Pharmacology references claim that, after application of pethidine doses lower than 100 mg during labor, the newborn was not affected if delivery occurred less than 1 hour or more than 4 hours after administration of the drug (26-28). The half-life of pethidine and its active metabolite norpethidine in the newborn varies between 36 and 48 hours (29). Studies on that investigate the side effects of pethidine on newborns mainly focus on problems in the first minutes after delivery (29,30). The most commonly reported side effects of pethidine on newborns are low APGAR scores and respiratory depression shortly after delivery (29). In a study that compared the newborns of patients that received pethidine injection with patients who did not receive any analgesics or anaesthesia, 5th minute APGAR scores were similar between the two groups (30).

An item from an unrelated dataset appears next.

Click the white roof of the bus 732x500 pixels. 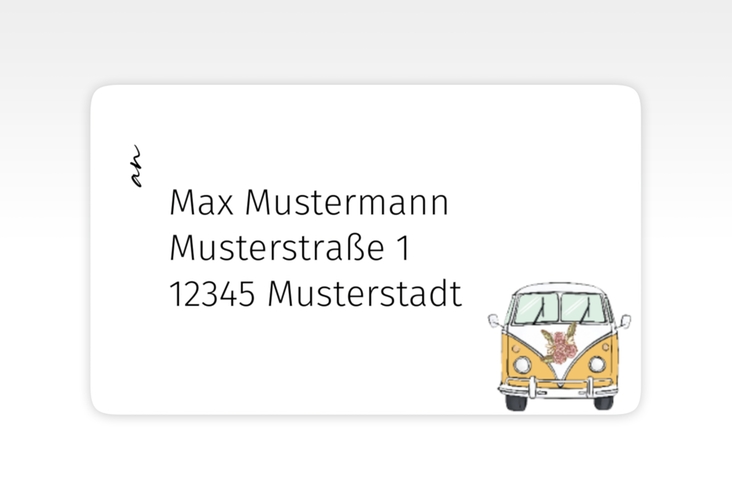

In another study, newborns of pethidine receiving mothers and controls were similar in terms of 5th minute APGAR scores, however, 1st-minute scores were significantly different (31). However, there are also studies which reported that 1st minute APGAR scores were similar between the opioid group and control groups (11). In the present study, no differences in terms of APGAR scores were found among the groups. All neonates of the 102 patients that received pethidine were examined by a neonatologist following delivery, none of these neonates had respiratory depression that required resuscitation. Although the rate of respiratory depression is variable, delivery within the 1st hour after administration is considered safe, and side effects are most commonly observed 3 to 5 hours after administration (29).

A study focusing on the effect of pethidine on newborns failed to demonstrate any significant differences on heart rate, oxygen saturation and blood pressures within a 24 hours period (32). In the present study, heart rates, oxygen saturation and blood pressures of the neonates were recorded in a 24 hours period, and no differences were observed. Longer observations may be performed for breastfeeding problems that are encountered in patients that received pethidine, which is due to weaker suction reflex in these newborns. In the present study, the newborns were followed up within a 24 hours period, and long-term effects were not evaluated, which is one of the limitations of this study. In addition, the absence of blood gas results of newborns and the low number of patients are among the limitations. Strengths of the study; -it is a prospective case-control study, -birth and newborn follow-up by the same team, -besides the effect of pethidine on the duration of delivery, its maternal and neonatal effects were also investigated.

In conclusion, pethidine is a preferable analgesic because it reduces labor pain without an adverse effect on uterine contractions, it is readily available in most health care units and it is inexpensive. In addition to its clear analgesic effect, it can also reduce the duration of the active phase of labor. No major maternal or fetal side effects were demonstrated. Therefore, in the light of studies with larger sample sizes, we presume that pethidine may be considered for routine use for labor analgesia.